Ask whether order matters. If rearranging the same items counts as a different outcome (a ranking, a sequence), use a permutation; if only the group of items matters (a committee, a sample), use a combination. Combinations are always smaller than the matching permutations.

When do I actually need Bayes' theorem?

When you know P(A | B) but the question asks for P(B | A) — the reversed conditional. Classic cases are screening or detection problems: you know the test's hit rate given a condition, and you want the chance of the condition given a positive test. A contingency table version handles many exam cases without the full formula.

Are mutually exclusive and independent the same thing?

No, and confusing them is a common error. Mutually exclusive means the events can't happen together (P(A and B) = 0); independent means one event doesn't affect the other's probability. In fact, two events with non-zero probabilities that are mutually exclusive are necessarily dependent.

What's the fastest way to handle a 2×2 problem?

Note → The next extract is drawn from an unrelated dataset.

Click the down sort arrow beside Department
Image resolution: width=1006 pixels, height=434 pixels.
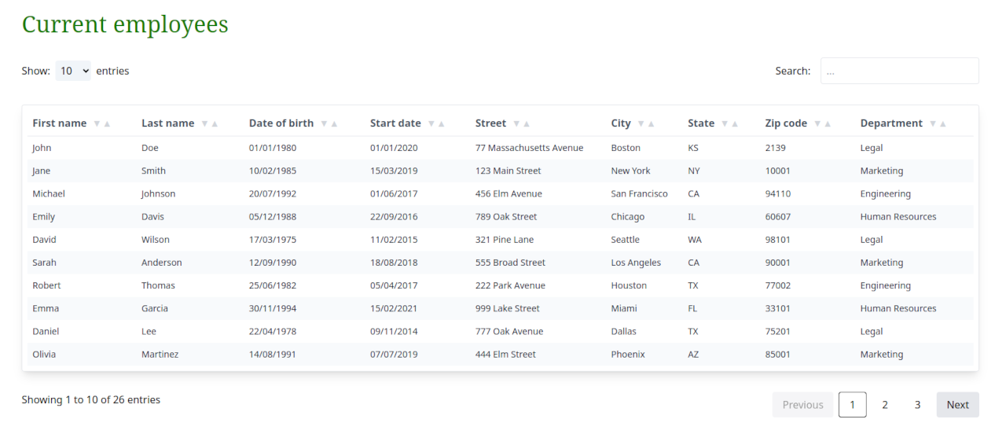[933, 124]
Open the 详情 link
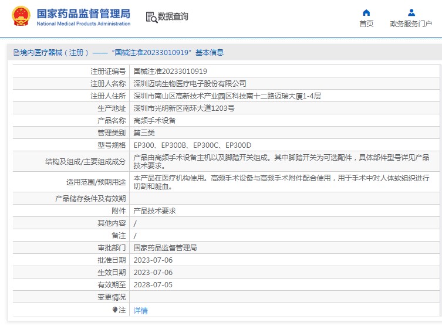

Convert any percentages to counts in a contingency table with margins. Once the cells are filled, marginal, joint and conditional probabilities are just the right cell over the right total — no formula memorisation needed.

Study strategy

Exam move

Make the contingency table your default weapon: most exam probability questions can be turned into a 2×2 (or 2×3) table of counts, after which every probability is a ratio. Practise the four definitions side by side — marginal, joint, conditional, and the independence check — and write each in words. For counting, build the habit of asking 'order or no order?' before reaching for a formula. Reserve the full Bayes formula for problems where a table is awkward, and always interpret the reversed probability in plain business language.